Slide 3:
Systolic architectures "pump" data through various points and processing
elements in the design. Data flows regularly, like blood and the human
heart, and is synchronized with the clock.
Slide 4:
One of the motivations, here, is to minimize the number of memory
accesses. Each data item can come from either memory or the outside world.
Intermediate results are used without going to memory or the outside world.
Slide 5:
The philosophy of Systolic architectures is to emphasize local interconnect.
Putting things next to each other reduces the amount of space taken up
by wires and reduces wire delay.
Slide 6:
Researchers in the manufacturing industry faced similar problems
in trying to optimize their process.
They realized that they were performing many overhead operations on the
assembly line that were not "value added". Generally, they were checking
parts out from a central inventory, doing real work and checking them in
again. Checking things in and out took up considerable time and energy,
often dominating assemble processing line time.
Slide 7:
This slide presents the "rules of engagement" for Systolic, above which
algorithms can be implemented to solve real problems. Note that pipeline
communication
between cells is the central concept that gives Systolic its behavior.
SPLASH, discussed earlier, is an example of a Systolic Architecture.
Historical note: these architectures came around when people started
building VLSI (100 transistors, lambda = 2 microns, 1979).
Slide 8:
Many DSP architectures, such as FIR filters, use a Systolic methodology.

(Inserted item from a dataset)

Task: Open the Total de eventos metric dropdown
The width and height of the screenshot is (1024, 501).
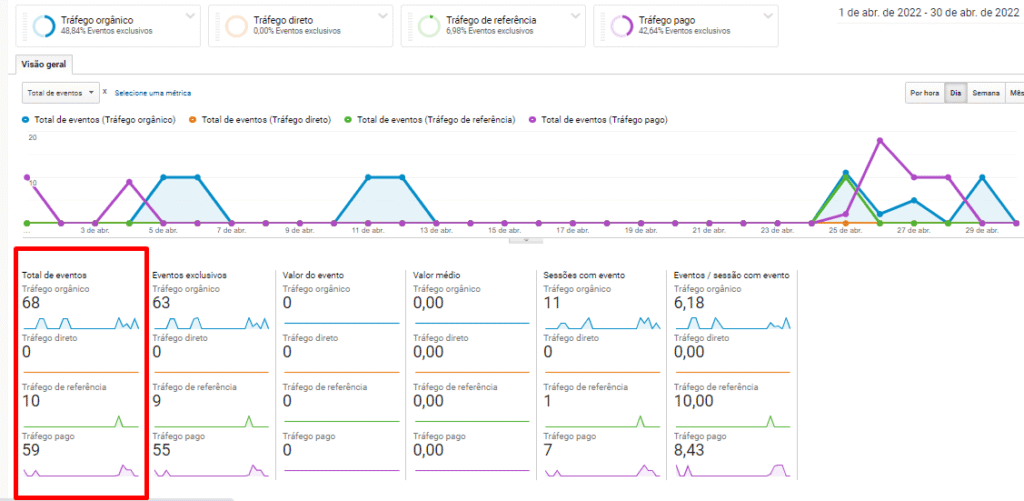Action: (61, 93)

As we implement RC's, systolic solutions should be in our bag-of-tricks
(sort of like numerical recipes).
Historical note: another reason why people started using Systolic was that
people realized that VLSI wires were extremely important:
their was, at that time, only one layer of metal, and long wires
killed.
Slide 9:
FIR Filters are sort of the "canonical" example of Systolic computation.

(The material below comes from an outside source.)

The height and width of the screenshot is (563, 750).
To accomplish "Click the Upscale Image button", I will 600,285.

Note, that the equation in slide is incorrect. Instead, it should be
y_i = w_1 * x_i + w_2 * x_(i-1) + .... + w_k * x_(i-k-1)
Also, observe that there is no broadcast, since Systolic only allows local
interconnect. Therefore, data values are shifted in and sample values are
shifted out.
Slide 10:
Note that for the FIR architecture above, there is k parallelism. Note
also that the intermediate storage is almost fixed by the problem and does
not increase as the number of processors increases. Finally, the structure
means that even though the throughput increases, the bandwidth requirement
does not.
Slide 11:
The a's and b's are shifted in, and computations are performed as they
intersect. Systolic matrix multiply is a well studied problem. Algorithms are
available, for example, to handle matrix operations that are larger than the
size of the matrix hard-coded in the design.
Slide 12:
This slide is just a worksheet showing the position of data at each time step.

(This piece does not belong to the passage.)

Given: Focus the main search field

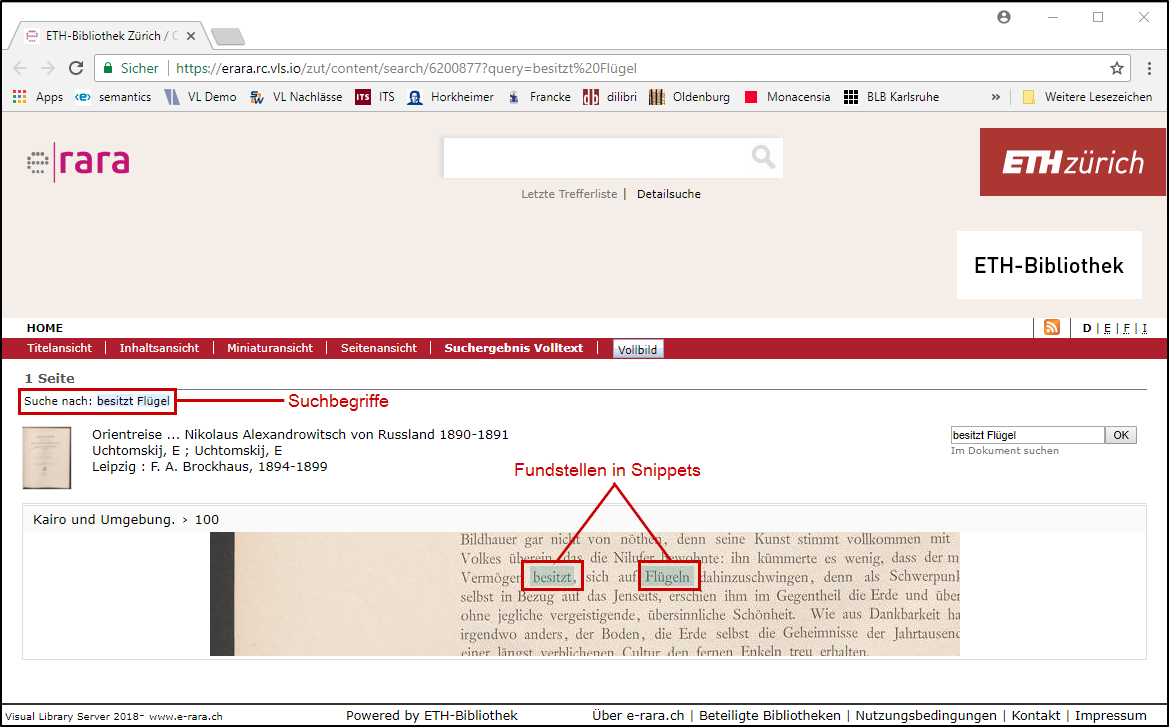Looking at the screenshot, I should coord(597,157).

Note that the final result is produced in 3n cycles. One can overlap
another set of multiplies as data is flowing out.
Slide 13:
Note that n * n work performed on each cycle. The perimeter bandwidth is
equal to the number of rows plus the number of columns.
Slide 14:
The slides above gives a list of various algorithms that can be implemented
using Systolic architectures. The ones in bold indicate those that will be
(or have been) discussed in lecture.
Slide 15:
Once again, Systolic has the limitation of only allowing local interconnect,
and pipelined compute elements. Semisystolic allows the relaxation of these
restrictions.
Slide 16:
This slide presents a review of Systolic architectures given in this lecture.